Exercise requirements: Retype the line with "1000x489 pixels. At" exactly. Then retype every line after it through the end of the entries below, and nothing more, leaving out pictures.

Material to process:

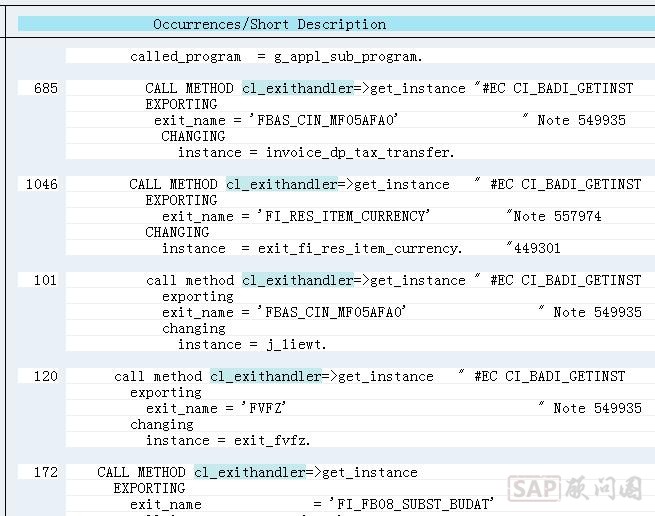Select the instance = exit_fi_res_item_currency line
Screen dimensions: 655x516
(x=311, y=249)
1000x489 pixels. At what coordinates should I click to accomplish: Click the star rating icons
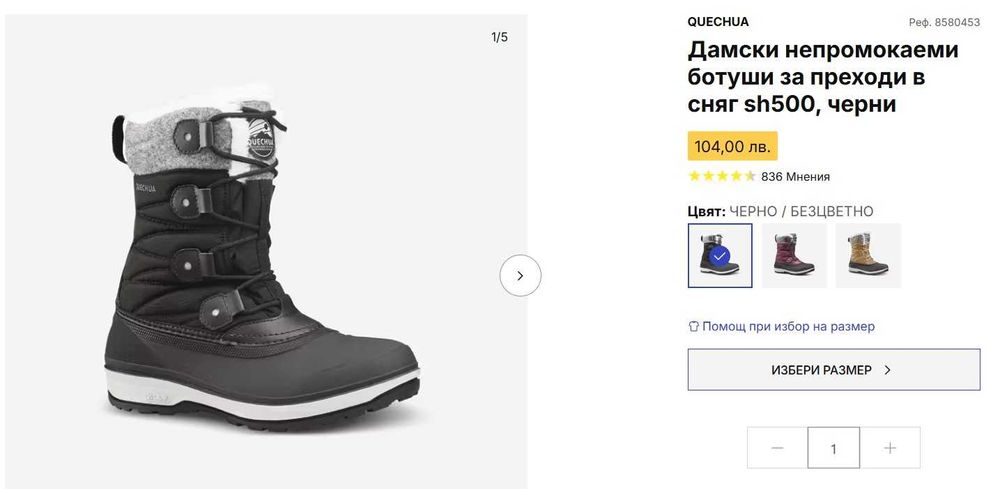(x=721, y=176)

Written answer:
1000x489 pixels. At what coordinates should I click to accomplish: Click the star rating icons
(x=721, y=176)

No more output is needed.